Comment by lukewarm707

2 months ago

value is high but what about the competitors?

is claude that good? the last time i tried claude it was sonnet 4.5. it was ok, not worth the api money clearly. but i only use api tokens for llms.

4 comments

lukewarm707

port11 2 months ago

If you look at SWE, Claude models aren’t that special. Other benchmarks come up with different results.

But… anecdotally, Claude is just that good. Gemini needs a lot of hand-holding, and it will still tell you it’s done when it achieved half the work. Or say, “this test isn’t passing, I’ll just delete it”. Every now and then I get tired of it and give the same task to Sonnet 4.6; 5 minutes later I’m done. Bug fixed, UI properly working, React hooks not being conditionally rendered, theme variables used properly. It’s wonderful.

I’m not sure about large agentic work or deep thinking, but I’m mostly automating away the drudgery of dealing with React Native. I still want to do the deeper work myself, but even there Opus is usually a really good sparing partner.

SergeAx 2 months ago
Were you using the Gemini model with the Claude Code harness?

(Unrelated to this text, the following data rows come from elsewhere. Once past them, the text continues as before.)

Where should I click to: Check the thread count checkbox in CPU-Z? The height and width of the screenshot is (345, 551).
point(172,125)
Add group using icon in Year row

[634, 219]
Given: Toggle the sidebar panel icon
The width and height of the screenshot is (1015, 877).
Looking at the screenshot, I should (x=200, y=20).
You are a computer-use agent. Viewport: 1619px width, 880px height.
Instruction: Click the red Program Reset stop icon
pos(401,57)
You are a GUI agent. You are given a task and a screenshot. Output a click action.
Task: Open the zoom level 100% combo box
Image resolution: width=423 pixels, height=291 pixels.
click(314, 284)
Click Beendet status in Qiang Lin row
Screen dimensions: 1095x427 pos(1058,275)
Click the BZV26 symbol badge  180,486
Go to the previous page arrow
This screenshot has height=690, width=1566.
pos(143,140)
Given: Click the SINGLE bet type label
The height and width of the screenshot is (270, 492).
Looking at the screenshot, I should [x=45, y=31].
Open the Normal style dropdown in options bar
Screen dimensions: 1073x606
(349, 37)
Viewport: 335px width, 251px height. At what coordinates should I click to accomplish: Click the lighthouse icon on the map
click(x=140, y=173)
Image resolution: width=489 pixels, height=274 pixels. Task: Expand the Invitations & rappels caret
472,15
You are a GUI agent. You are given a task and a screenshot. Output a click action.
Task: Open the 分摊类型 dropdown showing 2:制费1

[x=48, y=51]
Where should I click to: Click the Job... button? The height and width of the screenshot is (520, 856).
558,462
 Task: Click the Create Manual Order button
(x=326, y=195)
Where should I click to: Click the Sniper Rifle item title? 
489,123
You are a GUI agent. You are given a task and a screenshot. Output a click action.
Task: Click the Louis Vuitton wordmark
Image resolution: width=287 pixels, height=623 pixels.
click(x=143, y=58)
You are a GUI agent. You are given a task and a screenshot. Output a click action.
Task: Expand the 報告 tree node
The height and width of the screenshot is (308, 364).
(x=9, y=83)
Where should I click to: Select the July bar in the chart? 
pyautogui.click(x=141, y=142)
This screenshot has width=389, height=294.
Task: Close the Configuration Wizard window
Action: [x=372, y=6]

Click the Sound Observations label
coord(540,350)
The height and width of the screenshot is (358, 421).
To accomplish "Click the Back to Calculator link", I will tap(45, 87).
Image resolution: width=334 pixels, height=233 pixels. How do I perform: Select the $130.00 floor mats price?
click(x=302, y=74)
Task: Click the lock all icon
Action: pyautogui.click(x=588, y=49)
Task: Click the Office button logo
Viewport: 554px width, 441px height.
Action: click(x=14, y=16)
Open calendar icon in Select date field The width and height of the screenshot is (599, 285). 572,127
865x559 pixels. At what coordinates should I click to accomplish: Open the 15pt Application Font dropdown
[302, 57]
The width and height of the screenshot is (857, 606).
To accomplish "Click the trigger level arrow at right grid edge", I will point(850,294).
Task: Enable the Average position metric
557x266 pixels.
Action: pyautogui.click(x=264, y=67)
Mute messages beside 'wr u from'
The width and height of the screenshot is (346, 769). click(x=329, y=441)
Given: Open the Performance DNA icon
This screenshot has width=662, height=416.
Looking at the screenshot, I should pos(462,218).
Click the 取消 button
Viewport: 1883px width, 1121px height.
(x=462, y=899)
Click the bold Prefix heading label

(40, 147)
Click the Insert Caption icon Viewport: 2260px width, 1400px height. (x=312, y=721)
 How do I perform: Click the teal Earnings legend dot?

Otherwise, it is not an honest comparison.
- port11 2 months ago
  
  I haven’t, but I’ve used Opus in Antigravity and it performs pretty much the same? It’s hard to tell minute differences.
  Do you think Claude Code is what makes their models operate better?
  And by the same token, then what would give Gemini a fair run? Because the Gemini chat app, Stitch, and the CLI are all things I’ve used and the model can’t help itself from a) saying it’s done when it isn’t; b) going off-rails; c) ignoring strict instructions after a while.
kamma4434 2 months ago

Matches my experience. I am not sure why, but subjectively it feels better.